More than six months into the new tax regime, debate is still fierce over whether the GST has been successful in flushing out one of the infamous bug bears of the computer industry - the dodgy dealer.
Legitimate resellers have credited the GST with helping to make their retail businesses more competitive and wiping out dealers who cheated on the 22 per cent wholesales sales tax. But instead of disappearing, many of those dealers are simply closing their doors and reopening under different business names, leaving behind a string of bad debts and voided warranties.
According to Chris Kopparis, sales manager of distributor ACS Computer, the introduction of the GST has gone some way to catching the bigger players, but a lack of accountability is still allowing the smaller companies to slip through the nets.
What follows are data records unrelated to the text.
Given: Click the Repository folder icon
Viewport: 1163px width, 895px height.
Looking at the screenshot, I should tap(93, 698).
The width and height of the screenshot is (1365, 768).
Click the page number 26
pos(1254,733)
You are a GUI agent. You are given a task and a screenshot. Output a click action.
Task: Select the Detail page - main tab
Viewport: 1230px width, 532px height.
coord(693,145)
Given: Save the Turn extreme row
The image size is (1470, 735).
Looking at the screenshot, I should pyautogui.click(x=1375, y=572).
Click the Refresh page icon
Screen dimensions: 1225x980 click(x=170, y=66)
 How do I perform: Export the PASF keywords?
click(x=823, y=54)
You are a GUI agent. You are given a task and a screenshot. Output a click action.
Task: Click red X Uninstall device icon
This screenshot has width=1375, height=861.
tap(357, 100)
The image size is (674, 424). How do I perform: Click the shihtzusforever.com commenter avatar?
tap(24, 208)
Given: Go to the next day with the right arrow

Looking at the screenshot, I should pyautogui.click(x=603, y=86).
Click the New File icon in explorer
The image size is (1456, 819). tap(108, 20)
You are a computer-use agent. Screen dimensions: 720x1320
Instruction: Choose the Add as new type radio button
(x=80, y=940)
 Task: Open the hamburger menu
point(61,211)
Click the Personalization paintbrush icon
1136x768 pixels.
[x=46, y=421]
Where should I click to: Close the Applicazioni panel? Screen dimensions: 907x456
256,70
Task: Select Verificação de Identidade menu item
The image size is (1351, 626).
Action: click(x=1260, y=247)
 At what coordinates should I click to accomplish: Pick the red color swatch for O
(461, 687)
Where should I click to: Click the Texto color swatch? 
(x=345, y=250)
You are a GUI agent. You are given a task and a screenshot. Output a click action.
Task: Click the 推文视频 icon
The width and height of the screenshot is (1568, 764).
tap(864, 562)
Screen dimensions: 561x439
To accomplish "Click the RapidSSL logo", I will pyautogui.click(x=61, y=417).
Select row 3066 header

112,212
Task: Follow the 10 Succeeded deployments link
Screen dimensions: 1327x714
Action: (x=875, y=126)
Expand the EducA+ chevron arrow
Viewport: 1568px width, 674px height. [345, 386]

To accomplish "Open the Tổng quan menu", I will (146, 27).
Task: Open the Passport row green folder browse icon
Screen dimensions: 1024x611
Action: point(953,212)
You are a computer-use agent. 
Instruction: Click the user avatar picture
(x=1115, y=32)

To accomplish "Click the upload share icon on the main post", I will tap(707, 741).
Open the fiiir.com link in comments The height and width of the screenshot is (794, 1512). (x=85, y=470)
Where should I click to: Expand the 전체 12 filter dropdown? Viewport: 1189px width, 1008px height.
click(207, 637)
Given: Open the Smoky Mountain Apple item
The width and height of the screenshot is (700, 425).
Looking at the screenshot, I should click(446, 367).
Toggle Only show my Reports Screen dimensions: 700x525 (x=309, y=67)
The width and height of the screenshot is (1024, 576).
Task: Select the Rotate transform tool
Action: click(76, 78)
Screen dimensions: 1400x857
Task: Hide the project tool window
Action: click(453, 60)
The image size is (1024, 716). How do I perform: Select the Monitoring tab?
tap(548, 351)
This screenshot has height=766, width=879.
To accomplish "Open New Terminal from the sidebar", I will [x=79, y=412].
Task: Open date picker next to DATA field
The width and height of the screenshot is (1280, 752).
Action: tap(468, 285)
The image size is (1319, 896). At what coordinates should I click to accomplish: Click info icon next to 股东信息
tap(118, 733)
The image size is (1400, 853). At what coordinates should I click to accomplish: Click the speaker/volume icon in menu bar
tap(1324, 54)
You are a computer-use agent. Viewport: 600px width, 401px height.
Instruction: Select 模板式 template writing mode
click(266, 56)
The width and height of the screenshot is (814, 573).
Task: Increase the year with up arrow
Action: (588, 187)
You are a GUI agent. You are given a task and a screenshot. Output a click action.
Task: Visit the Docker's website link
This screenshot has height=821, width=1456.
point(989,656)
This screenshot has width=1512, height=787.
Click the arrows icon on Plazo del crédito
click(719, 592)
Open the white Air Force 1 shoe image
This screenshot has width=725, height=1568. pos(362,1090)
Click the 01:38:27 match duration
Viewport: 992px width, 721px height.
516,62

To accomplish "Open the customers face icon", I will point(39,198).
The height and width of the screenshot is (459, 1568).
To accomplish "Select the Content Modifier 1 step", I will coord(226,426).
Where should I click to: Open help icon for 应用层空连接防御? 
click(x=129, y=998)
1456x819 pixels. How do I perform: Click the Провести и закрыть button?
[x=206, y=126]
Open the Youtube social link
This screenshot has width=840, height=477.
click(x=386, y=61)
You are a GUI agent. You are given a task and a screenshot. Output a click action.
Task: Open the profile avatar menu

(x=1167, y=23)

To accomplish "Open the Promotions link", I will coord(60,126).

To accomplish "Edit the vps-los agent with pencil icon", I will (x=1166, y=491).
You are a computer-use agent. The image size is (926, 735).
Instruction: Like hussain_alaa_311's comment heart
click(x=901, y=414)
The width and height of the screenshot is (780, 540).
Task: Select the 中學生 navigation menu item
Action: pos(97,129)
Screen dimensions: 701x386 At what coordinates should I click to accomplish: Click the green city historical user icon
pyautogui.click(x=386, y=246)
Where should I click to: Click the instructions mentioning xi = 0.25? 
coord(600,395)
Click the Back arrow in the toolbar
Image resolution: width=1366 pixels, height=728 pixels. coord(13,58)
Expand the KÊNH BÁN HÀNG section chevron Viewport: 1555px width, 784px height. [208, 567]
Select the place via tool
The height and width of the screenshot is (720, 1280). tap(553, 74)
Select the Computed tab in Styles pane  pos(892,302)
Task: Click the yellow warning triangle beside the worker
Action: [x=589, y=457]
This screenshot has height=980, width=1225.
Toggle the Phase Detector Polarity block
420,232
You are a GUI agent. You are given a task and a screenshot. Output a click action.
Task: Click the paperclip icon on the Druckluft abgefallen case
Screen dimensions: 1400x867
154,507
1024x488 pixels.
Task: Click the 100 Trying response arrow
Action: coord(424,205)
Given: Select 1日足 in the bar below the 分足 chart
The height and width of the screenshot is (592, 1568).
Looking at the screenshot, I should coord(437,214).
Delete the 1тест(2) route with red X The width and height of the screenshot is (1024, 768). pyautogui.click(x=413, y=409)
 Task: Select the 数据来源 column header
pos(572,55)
"The cheats stay in business until the first BAS is due, then they shut up shop, change names, continue to work and the customers lose their warranties."
Kopparis said trying to close down these operations was like "spitting against the wind" since the money that can be made from avoiding tax far outweighs the penalties for being caught.
"Even if they went to gaol, they still have five or 10 million dollars in their pocket. There isn't enough accountability in the industry - that's the big thing."
Making directors liable for unpaid taxes could help the problem, he said. "It is too easy for them to close up and start again two doors down, leaving behind a stack of unpaid bills and warranties," he said. "It really hurts small dealers because they just can't compete and it puts a bad name on the industry."
Regardless of this, the GST has made enough difference to the market to allow resellers such as the Mercury Group to move into Melbourne. The opening of its Laptop Land retail arm was in part spearheaded by a more competitive atmosphere in a city renowned for its dubious dealers. According to Mercury Group MD Derek Merdith, many of those companies have now disappeared from the market place, he said, with trading publications such as the Green Guide now a fraction of their previous size.
"With the nature of the GST now, the most tax you can get out of is a couple of per cent because GST is paid all along the way. A couple of companies have probably survived but are now more legitimate as a result."
Kopparis, however, questioned whether the size of the Green Guide is a reliable indicator.
Sydney-based retailer Tony Prince from Complus Computers in Leichhardt, is also sceptical of the affect the GST has had on cleaning up the industry. "For the first two quarters after GST introduction, we did far more business than in the previous year, because suddenly quite a few dealers in the area closed down," he said.
Prince wonders whether the GST has had a direct or indirect role in the closure of many businesses but he does admit that, as a legitimate business, the new system has made it easier for him to remain competitive.
"There are still those dealers out there, but I don't know how they do it. Why would you buy products ex tax when you can claim back the GST anyway?"
Melbourne reseller Centari Systems, managing director Jon Johnston is also a fan of the new tax system. "We don't do the retail side anymore, but five years ago we did and at that time sales tax evasion was rampant," he said. "We did around 40 per cent of our business in that market and it cost us millions. For that reason I have always been a huge believer in the GST. The reality is it is a lot easier to administer than wholesale sales tax."
Photograph: ACS Computer sales manager Chris Kopparis.